▸ ESERCIZI DA SVOLGERE:
• a. Nell'estratto sul cambiamento delle lingue, quale parola viene indicata come ormai superata rispetto a «badante»?
• b. Elenca tutti i tipi di fattori che, secondo l'estratto, possono essere coinvolti nelle cause del cambiamento delle lingue.

======== ESTRATTO ========

Maria Napoli
Università degli Studi del Piemonte Orientale
Qualsiasi linguista a cui venisse posta questa domanda – “perché le lingue cambiano?” – vi direbbe che rispondere è facilissimo e insieme difficilissimo. È facilissimo perché esiste una prima risposta quasi ovvia ed intuitiva: le lingue parlate nel presente e nel passato appartengono all’uomo, sono legate alla sua attività, ed essendo il cambiamento connaturato a tutte le cose umane, anche le lingue di conseguenza sono soggette a non rimanere sempre uguali rispetto ai suoni di cui si servono, alle parole che ne formano il lessico, alle strutture che ne costituiscono la grammatica. Al tempo stesso, dire perché le lingue cambino è difficilissimo quando consideriamo tutte le cause che sono all’origine di questo fenomeno e dei suoi effetti: non solo tali cause sono potenzialmente molteplici, non solo coinvolgono anche fattori sociali, culturali, storici, geografici, ma talvolta sono mescolate insieme in modo così complesso e inestricabile che è impossibile comprendere perché sia avvenuto un mutamento specifico.
Le lingue cambiano, dunque, perché il cambiamento è nella loro natura, anche se questo non vuol dire che non possano invece rimanere stabili, almeno in alcuni tratti, per molto tempo. Potremmo dire, però, che le lingue oltre a cambiare invecchino, così come invecchia una moda o un oggetto consumato dall’uso che se ne fa? Certamente sì, seppure in un senso molto specifico: noi, in quanto esseri umani, invecchiamo e il nostro invecchiamento ha delle ricadute oggettive (le rughe, i capelli che si imbiancano, doloretti qua e là: non occorreranno troppi esempi!), mentre le lingue invecchiano o, meglio, si usurano dal punto di vista soggettivo dei parlanti, che possono trovare superato, obsoleto o inefficace un certo modo di esprimersi e sentono quindi l’esigenza di aggiornarlo (chi, ad esempio, oggi userebbe ancella al posto di badante?).

======== MATERIALE MOSTRATO ========

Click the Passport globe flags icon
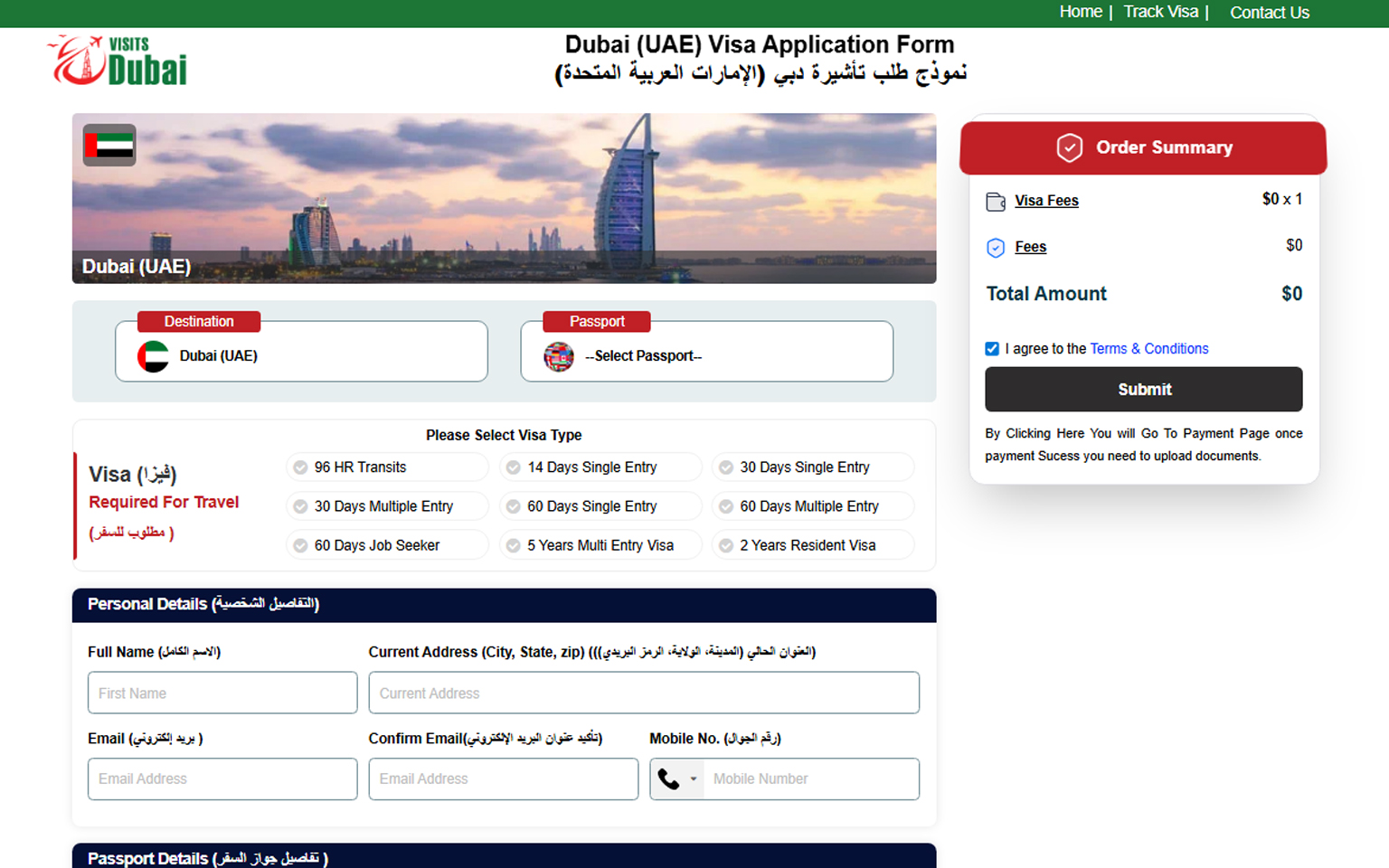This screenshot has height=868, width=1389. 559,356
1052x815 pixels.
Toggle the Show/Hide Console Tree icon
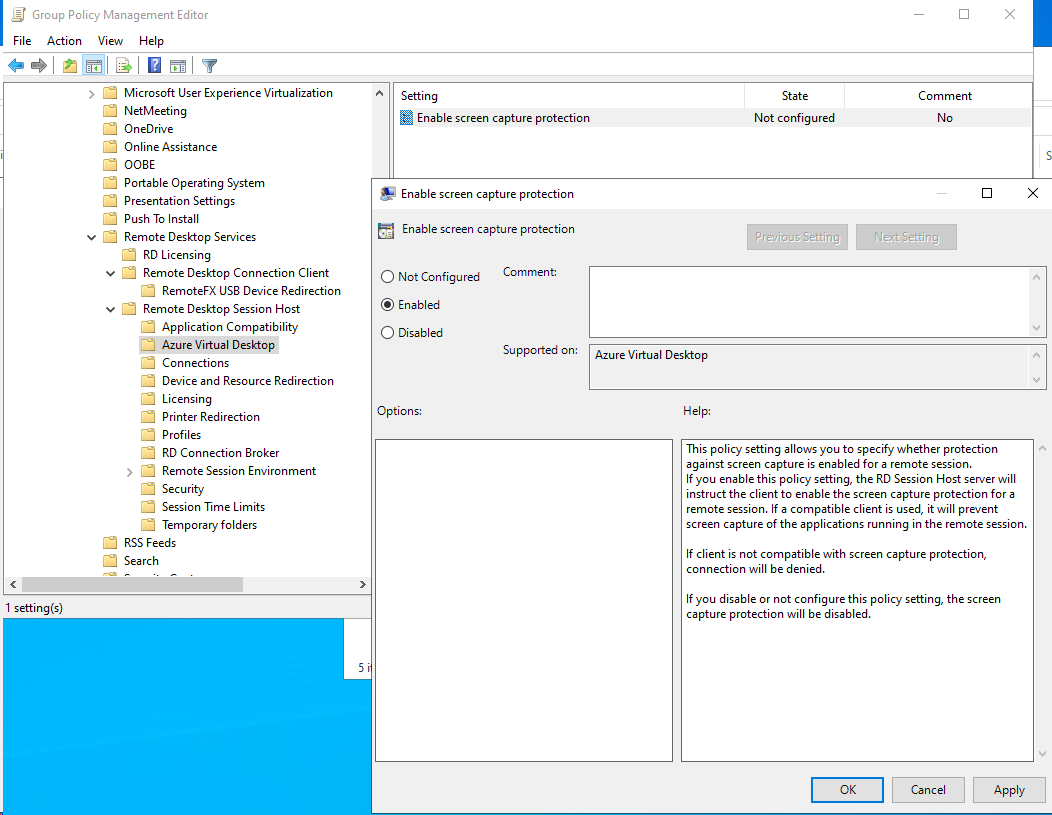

========

▸ I RISULTATI:
• a. Ancella.

• b. Fattori sociali, culturali, storici e geografici.